Segment Start: GIVEN RECORDS

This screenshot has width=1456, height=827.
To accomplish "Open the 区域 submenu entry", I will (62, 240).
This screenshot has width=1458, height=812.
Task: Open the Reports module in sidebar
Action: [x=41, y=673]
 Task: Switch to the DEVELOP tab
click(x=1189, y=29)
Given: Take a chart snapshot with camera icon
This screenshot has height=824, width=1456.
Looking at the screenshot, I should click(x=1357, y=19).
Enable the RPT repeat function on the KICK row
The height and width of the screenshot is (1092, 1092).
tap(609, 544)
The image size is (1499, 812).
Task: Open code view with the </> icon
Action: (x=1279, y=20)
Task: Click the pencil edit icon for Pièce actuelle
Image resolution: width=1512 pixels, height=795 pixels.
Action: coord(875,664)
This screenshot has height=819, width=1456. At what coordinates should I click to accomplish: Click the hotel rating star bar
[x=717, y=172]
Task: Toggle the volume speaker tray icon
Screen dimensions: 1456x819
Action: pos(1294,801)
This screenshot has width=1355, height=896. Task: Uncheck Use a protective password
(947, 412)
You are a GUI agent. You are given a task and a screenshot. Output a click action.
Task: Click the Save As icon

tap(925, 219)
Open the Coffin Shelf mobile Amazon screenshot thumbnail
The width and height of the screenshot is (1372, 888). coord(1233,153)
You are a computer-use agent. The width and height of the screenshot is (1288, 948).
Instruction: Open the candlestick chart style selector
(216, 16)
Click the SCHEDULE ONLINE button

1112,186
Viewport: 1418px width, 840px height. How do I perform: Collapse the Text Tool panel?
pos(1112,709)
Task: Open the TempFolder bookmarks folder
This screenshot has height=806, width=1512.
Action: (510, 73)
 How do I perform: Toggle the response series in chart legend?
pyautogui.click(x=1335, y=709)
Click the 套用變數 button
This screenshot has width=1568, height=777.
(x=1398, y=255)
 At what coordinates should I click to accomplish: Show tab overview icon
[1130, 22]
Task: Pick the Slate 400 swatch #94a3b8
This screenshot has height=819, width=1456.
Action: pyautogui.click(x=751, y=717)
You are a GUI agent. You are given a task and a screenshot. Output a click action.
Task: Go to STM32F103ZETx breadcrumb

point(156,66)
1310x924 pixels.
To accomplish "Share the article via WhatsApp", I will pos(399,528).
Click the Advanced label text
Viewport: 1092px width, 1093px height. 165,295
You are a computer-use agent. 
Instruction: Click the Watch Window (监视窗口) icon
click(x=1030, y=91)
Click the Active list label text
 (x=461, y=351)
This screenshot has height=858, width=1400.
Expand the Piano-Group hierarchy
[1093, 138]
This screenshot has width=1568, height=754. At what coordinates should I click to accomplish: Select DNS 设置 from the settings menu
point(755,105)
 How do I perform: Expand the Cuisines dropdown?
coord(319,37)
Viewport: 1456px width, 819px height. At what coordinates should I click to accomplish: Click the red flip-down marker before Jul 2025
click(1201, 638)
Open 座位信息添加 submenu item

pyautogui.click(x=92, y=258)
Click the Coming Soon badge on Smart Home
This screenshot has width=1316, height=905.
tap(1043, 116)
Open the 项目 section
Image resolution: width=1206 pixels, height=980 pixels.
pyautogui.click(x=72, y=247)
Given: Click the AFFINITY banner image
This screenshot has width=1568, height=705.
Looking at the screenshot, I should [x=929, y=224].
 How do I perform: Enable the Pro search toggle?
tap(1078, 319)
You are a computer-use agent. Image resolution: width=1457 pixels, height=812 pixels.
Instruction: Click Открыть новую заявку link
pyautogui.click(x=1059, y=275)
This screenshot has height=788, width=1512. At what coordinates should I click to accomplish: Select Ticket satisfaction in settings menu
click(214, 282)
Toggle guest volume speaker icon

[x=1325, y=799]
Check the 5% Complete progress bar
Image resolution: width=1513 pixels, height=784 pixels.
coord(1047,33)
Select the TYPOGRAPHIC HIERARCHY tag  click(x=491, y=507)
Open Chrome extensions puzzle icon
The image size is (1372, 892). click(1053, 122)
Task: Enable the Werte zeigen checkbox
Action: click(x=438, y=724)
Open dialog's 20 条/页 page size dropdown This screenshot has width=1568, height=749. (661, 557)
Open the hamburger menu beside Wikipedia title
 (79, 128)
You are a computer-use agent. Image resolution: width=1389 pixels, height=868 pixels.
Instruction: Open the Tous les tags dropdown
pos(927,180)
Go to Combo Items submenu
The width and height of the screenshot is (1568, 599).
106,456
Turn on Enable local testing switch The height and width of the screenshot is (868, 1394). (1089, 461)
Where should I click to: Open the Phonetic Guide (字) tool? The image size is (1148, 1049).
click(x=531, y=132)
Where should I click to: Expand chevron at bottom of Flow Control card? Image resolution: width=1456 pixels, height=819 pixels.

Segment End: GIVEN RECORDS

WHAT THE EXERCISE ASKS ->
Reproduce exactly the lines above from the line with "Viewport: 1456px width, 819px" to the line with "You are a computer-use agent. Image resolution: width=1389", including both, and add nothing.

EXERCISE OUTPUT ->
Viewport: 1456px width, 819px height. At what coordinates should I click to accomplish: Click the red flip-down marker before Jul 2025
click(1201, 638)
Open 座位信息添加 submenu item

pyautogui.click(x=92, y=258)
Click the Coming Soon badge on Smart Home
This screenshot has width=1316, height=905.
tap(1043, 116)
Open the 项目 section
Image resolution: width=1206 pixels, height=980 pixels.
pyautogui.click(x=72, y=247)
Given: Click the AFFINITY banner image
This screenshot has width=1568, height=705.
Looking at the screenshot, I should [x=929, y=224].
 How do I perform: Enable the Pro search toggle?
tap(1078, 319)
You are a computer-use agent. Image resolution: width=1457 pixels, height=812 pixels.
Instruction: Click Открыть новую заявку link
pyautogui.click(x=1059, y=275)
This screenshot has height=788, width=1512. At what coordinates should I click to accomplish: Select Ticket satisfaction in settings menu
click(214, 282)
Toggle guest volume speaker icon

[x=1325, y=799]
Check the 5% Complete progress bar
Image resolution: width=1513 pixels, height=784 pixels.
coord(1047,33)
Select the TYPOGRAPHIC HIERARCHY tag  click(x=491, y=507)
Open Chrome extensions puzzle icon
The image size is (1372, 892). click(1053, 122)
Task: Enable the Werte zeigen checkbox
Action: click(x=438, y=724)
Open dialog's 20 条/页 page size dropdown This screenshot has width=1568, height=749. (661, 557)
Open the hamburger menu beside Wikipedia title
 (79, 128)
You are a computer-use agent. Image resolution: width=1389 pixels, height=868 pixels.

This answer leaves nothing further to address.